The doc fix, which would remedy a scheduled percent reimbursement cut for physicians, could be the legislative vehicle on which to hang H.R. 3790, the bill that would eliminate competitive bidding. Introduced by Rep. Kendrick Meek, D-Fla., the bill has 257 cosponsors — 60 of whom are not in the new legislature that takes its seat on Jan. 1. Meek himself lost his bid for a Florida Senate seat to Republican Marco Rubio.
"The Meek bill lives in the lame duck session, and we will see what kind of movement we get," Schwinghamer said. "We have people ready to sponsor a new bill in the new Congress if necessary. We still have 197 [congressmen], a majority from the Republican party, who agree with the concept of repealing a bad program, which is a fantastic start if you need it."
In any case, HME providers must continue to fight because there is too much to lose, industry advocates said.

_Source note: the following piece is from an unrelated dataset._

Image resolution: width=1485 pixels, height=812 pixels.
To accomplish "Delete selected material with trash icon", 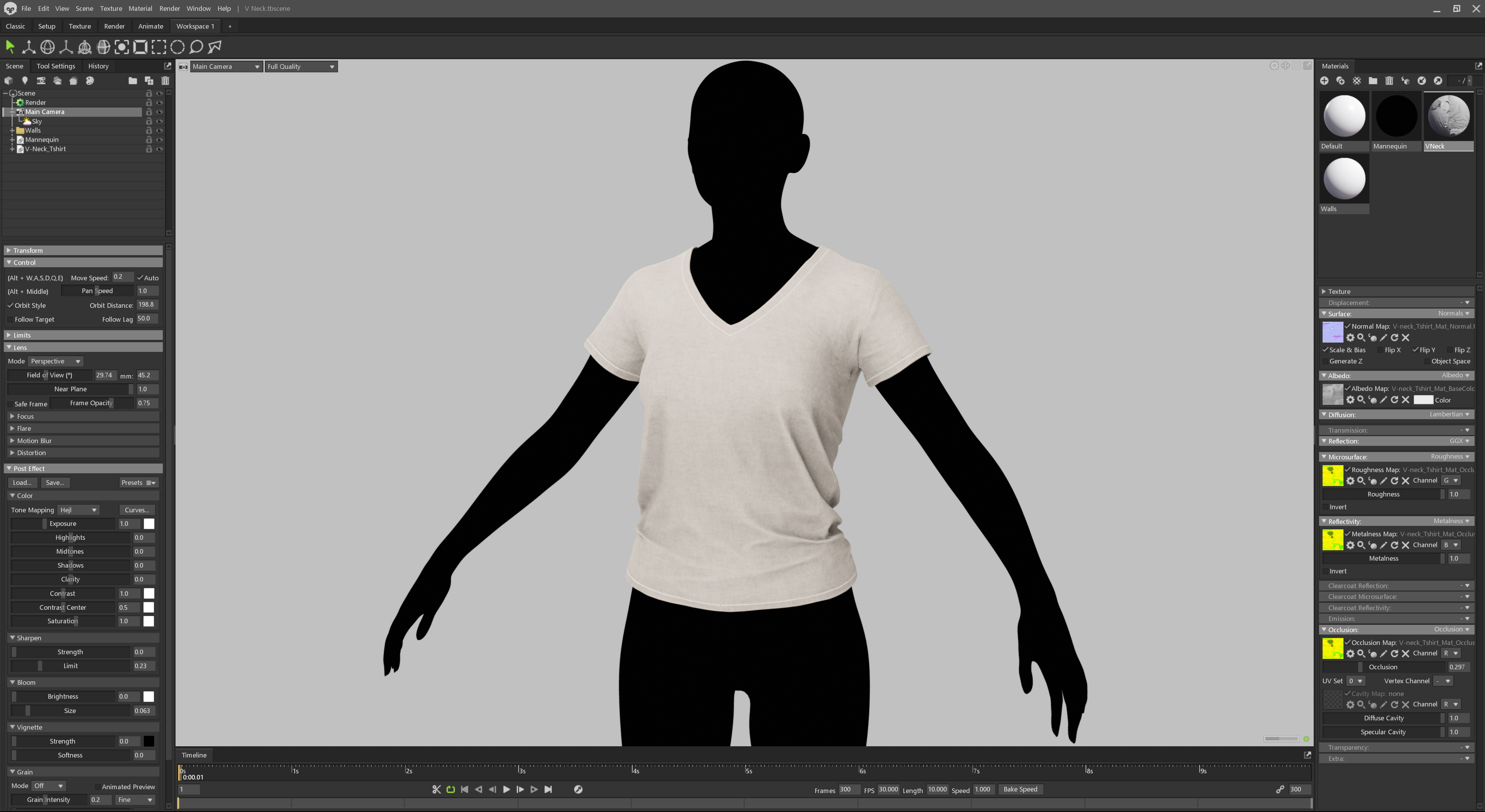I will click(x=1389, y=81).
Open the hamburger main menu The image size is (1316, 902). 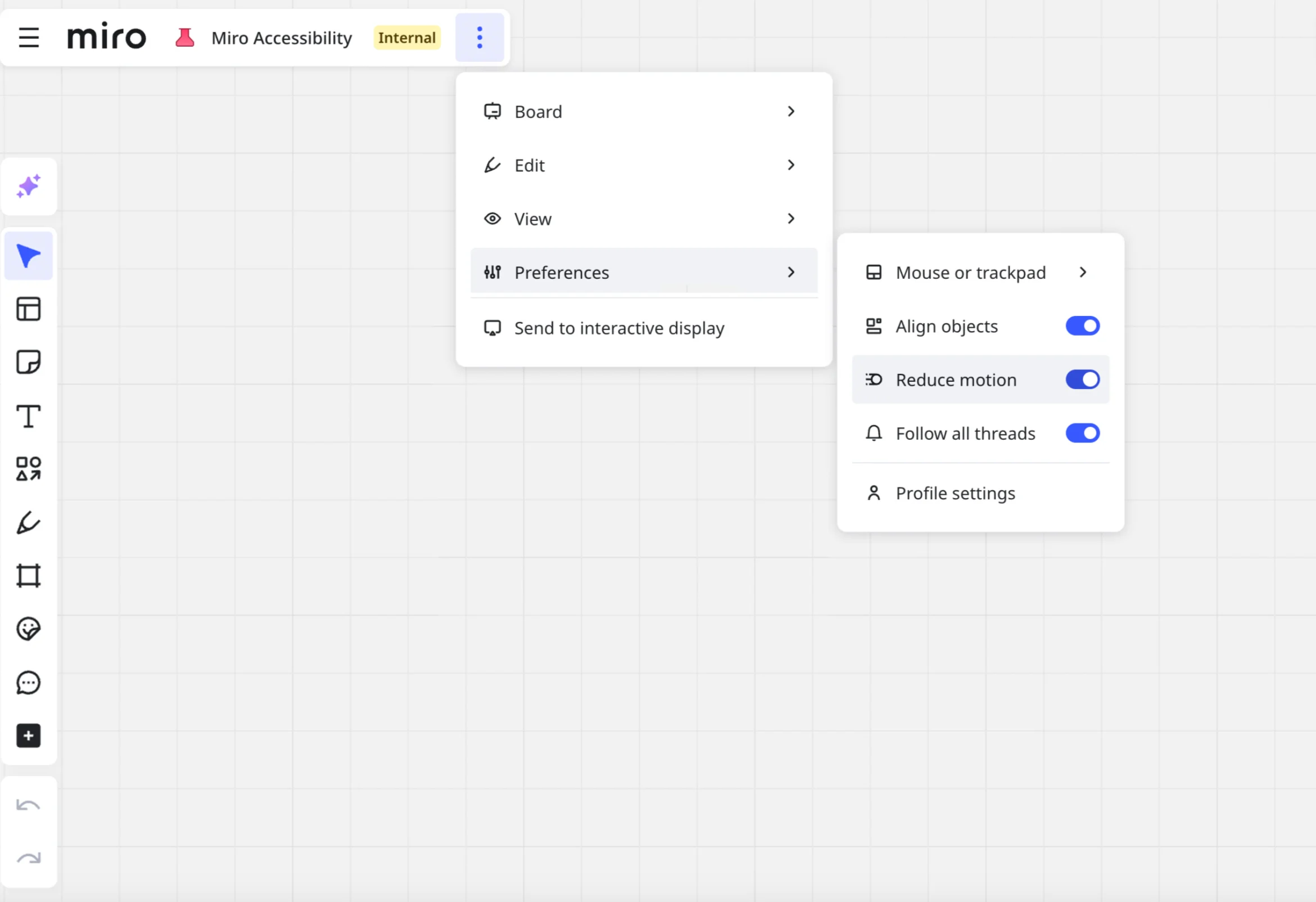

"The trickle-down effect of this program is bad for small business, bad for the patient's freedom of choice and bad for local communities who lose their local companies," said Schafhauser, adding that once those companies are gone, they are gone forever. "We can only hope that Congress will have the foresight to see that this program has devastating effects that will be very difficult to fix and therefore it must be eliminated."
Shirvinsky said that "everyone with a half a lick of sense now understands that this was a poorly designed and fatally flawed program — everyone except CMS.
"Congress needs to take ownership of this outrage and stop it before it does any actual harm — whether physical harm to Medicare patients or economic harm to our providers and their employees," he said.